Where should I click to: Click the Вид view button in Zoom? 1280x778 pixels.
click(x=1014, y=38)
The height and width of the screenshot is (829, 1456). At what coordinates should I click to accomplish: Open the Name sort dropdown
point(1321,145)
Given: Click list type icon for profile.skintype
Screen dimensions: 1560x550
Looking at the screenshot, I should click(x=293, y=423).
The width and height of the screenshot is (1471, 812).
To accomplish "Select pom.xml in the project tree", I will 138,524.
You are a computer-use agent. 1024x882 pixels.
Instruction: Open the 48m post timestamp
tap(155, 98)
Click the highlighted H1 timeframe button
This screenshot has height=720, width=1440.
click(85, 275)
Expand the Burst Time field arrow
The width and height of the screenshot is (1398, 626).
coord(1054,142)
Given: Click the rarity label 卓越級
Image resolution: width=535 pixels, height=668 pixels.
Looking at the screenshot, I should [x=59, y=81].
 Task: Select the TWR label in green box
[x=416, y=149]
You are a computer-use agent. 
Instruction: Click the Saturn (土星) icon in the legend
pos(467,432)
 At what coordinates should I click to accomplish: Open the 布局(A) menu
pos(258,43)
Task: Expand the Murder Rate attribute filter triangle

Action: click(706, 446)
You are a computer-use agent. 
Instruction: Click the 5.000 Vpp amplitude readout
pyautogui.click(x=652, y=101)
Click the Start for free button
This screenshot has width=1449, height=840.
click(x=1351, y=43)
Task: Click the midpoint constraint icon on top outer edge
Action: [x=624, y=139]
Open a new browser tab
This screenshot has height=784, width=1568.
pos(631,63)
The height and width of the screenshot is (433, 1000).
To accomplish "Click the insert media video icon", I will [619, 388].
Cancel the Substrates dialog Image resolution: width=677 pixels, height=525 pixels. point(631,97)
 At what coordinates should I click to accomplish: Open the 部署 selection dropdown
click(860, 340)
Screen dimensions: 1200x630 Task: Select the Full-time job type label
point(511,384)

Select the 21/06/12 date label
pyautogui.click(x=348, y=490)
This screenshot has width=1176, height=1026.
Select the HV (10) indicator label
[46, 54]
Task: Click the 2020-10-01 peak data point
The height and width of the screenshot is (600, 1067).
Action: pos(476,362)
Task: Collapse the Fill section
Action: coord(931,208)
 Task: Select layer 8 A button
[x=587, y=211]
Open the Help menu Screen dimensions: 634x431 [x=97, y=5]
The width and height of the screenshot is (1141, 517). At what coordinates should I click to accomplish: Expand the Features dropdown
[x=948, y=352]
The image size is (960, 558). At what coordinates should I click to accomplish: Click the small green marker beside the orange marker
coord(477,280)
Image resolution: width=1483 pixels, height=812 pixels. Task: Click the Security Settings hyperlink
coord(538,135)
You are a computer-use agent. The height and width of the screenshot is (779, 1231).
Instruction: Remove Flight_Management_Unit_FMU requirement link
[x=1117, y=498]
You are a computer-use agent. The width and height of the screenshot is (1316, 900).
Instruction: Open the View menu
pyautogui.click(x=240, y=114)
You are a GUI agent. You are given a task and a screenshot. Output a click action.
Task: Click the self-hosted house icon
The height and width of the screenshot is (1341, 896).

WHAT IS EXPECTED —
Repeat the material exactly, please, so that each line matches its source.

REPLY —
Where should I click to: Click the Вид view button in Zoom? 1280x778 pixels.
click(x=1014, y=38)
The height and width of the screenshot is (829, 1456). At what coordinates should I click to accomplish: Open the Name sort dropdown
point(1321,145)
Given: Click list type icon for profile.skintype
Screen dimensions: 1560x550
Looking at the screenshot, I should click(x=293, y=423).
The width and height of the screenshot is (1471, 812).
To accomplish "Select pom.xml in the project tree", I will 138,524.
You are a computer-use agent. 1024x882 pixels.
Instruction: Open the 48m post timestamp
tap(155, 98)
Click the highlighted H1 timeframe button
This screenshot has height=720, width=1440.
click(85, 275)
Expand the Burst Time field arrow
The width and height of the screenshot is (1398, 626).
coord(1054,142)
Given: Click the rarity label 卓越級
Image resolution: width=535 pixels, height=668 pixels.
Looking at the screenshot, I should [x=59, y=81].
 Task: Select the TWR label in green box
[x=416, y=149]
You are a computer-use agent. 
Instruction: Click the Saturn (土星) icon in the legend
pos(467,432)
 At what coordinates should I click to accomplish: Open the 布局(A) menu
pos(258,43)
Task: Expand the Murder Rate attribute filter triangle

Action: click(706, 446)
You are a computer-use agent. 
Instruction: Click the 5.000 Vpp amplitude readout
pyautogui.click(x=652, y=101)
Click the Start for free button
This screenshot has width=1449, height=840.
click(x=1351, y=43)
Task: Click the midpoint constraint icon on top outer edge
Action: [x=624, y=139]
Open a new browser tab
This screenshot has height=784, width=1568.
pos(631,63)
The height and width of the screenshot is (433, 1000).
To accomplish "Click the insert media video icon", I will [619, 388].
Cancel the Substrates dialog Image resolution: width=677 pixels, height=525 pixels. point(631,97)
 At what coordinates should I click to accomplish: Open the 部署 selection dropdown
click(860, 340)
Screen dimensions: 1200x630 Task: Select the Full-time job type label
point(511,384)

Select the 21/06/12 date label
pyautogui.click(x=348, y=490)
This screenshot has width=1176, height=1026.
Select the HV (10) indicator label
[46, 54]
Task: Click the 2020-10-01 peak data point
The height and width of the screenshot is (600, 1067).
Action: pos(476,362)
Task: Collapse the Fill section
Action: coord(931,208)
 Task: Select layer 8 A button
[x=587, y=211]
Open the Help menu Screen dimensions: 634x431 [x=97, y=5]
The width and height of the screenshot is (1141, 517). At what coordinates should I click to accomplish: Expand the Features dropdown
[x=948, y=352]
The image size is (960, 558). At what coordinates should I click to accomplish: Click the small green marker beside the orange marker
coord(477,280)
Image resolution: width=1483 pixels, height=812 pixels. Task: Click the Security Settings hyperlink
coord(538,135)
You are a computer-use agent. The height and width of the screenshot is (779, 1231).
Instruction: Remove Flight_Management_Unit_FMU requirement link
[x=1117, y=498]
You are a computer-use agent. The width and height of the screenshot is (1316, 900).
Instruction: Open the View menu
pyautogui.click(x=240, y=114)
You are a GUI agent. You are given a task and a screenshot. Output a click action.
Task: Click the self-hosted house icon
The height and width of the screenshot is (1341, 896).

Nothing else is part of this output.